▶ Listed records
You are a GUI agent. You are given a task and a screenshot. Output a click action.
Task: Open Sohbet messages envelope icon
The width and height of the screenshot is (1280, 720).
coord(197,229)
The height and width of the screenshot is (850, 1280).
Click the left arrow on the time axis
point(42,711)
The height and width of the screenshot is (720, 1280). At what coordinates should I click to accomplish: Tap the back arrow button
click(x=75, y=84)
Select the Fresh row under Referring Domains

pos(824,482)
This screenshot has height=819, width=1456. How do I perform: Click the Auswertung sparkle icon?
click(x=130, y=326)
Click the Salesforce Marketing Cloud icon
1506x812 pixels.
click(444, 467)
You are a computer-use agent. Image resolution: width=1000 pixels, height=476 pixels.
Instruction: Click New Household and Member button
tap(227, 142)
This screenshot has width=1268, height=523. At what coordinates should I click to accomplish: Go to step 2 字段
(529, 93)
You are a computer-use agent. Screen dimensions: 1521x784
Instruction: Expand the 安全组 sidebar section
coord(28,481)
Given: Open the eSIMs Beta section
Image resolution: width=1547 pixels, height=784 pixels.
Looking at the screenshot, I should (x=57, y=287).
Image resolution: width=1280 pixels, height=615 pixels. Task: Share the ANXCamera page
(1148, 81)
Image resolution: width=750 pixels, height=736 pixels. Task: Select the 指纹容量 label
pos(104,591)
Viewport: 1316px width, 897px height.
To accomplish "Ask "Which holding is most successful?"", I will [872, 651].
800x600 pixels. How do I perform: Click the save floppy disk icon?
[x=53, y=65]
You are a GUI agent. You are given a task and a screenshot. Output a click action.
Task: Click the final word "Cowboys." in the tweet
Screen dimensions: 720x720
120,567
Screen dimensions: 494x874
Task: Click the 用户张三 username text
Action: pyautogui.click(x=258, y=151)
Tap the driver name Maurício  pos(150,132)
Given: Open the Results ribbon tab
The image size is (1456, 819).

▶ What you will do
Rewrite the lines above, swapping every "Instruction" for "Goal" and leaving everything else unchanged.

▶ Answer for the task
You are a GUI agent. You are given a task and a screenshot. Output a click action.
Task: Open Sohbet messages envelope icon
The width and height of the screenshot is (1280, 720).
coord(197,229)
The height and width of the screenshot is (850, 1280).
Click the left arrow on the time axis
point(42,711)
The height and width of the screenshot is (720, 1280). At what coordinates should I click to accomplish: Tap the back arrow button
click(x=75, y=84)
Select the Fresh row under Referring Domains

pos(824,482)
This screenshot has height=819, width=1456. How do I perform: Click the Auswertung sparkle icon?
click(x=130, y=326)
Click the Salesforce Marketing Cloud icon
1506x812 pixels.
click(444, 467)
You are a computer-use agent. Image resolution: width=1000 pixels, height=476 pixels.
Goal: Click New Household and Member button
tap(227, 142)
This screenshot has width=1268, height=523. At what coordinates should I click to accomplish: Go to step 2 字段
(529, 93)
You are a computer-use agent. Screen dimensions: 1521x784
Goal: Expand the 安全组 sidebar section
coord(28,481)
Given: Open the eSIMs Beta section
Image resolution: width=1547 pixels, height=784 pixels.
Looking at the screenshot, I should (x=57, y=287).
Image resolution: width=1280 pixels, height=615 pixels. Task: Share the ANXCamera page
(1148, 81)
Image resolution: width=750 pixels, height=736 pixels. Task: Select the 指纹容量 label
pos(104,591)
Viewport: 1316px width, 897px height.
To accomplish "Ask "Which holding is most successful?"", I will [872, 651].
800x600 pixels. How do I perform: Click the save floppy disk icon?
[x=53, y=65]
You are a GUI agent. You are given a task and a screenshot. Output a click action.
Task: Click the final word "Cowboys." in the tweet
Screen dimensions: 720x720
120,567
Screen dimensions: 494x874
Task: Click the 用户张三 username text
Action: pyautogui.click(x=258, y=151)
Tap the driver name Maurício  pos(150,132)
Given: Open the Results ribbon tab
The image size is (1456, 819).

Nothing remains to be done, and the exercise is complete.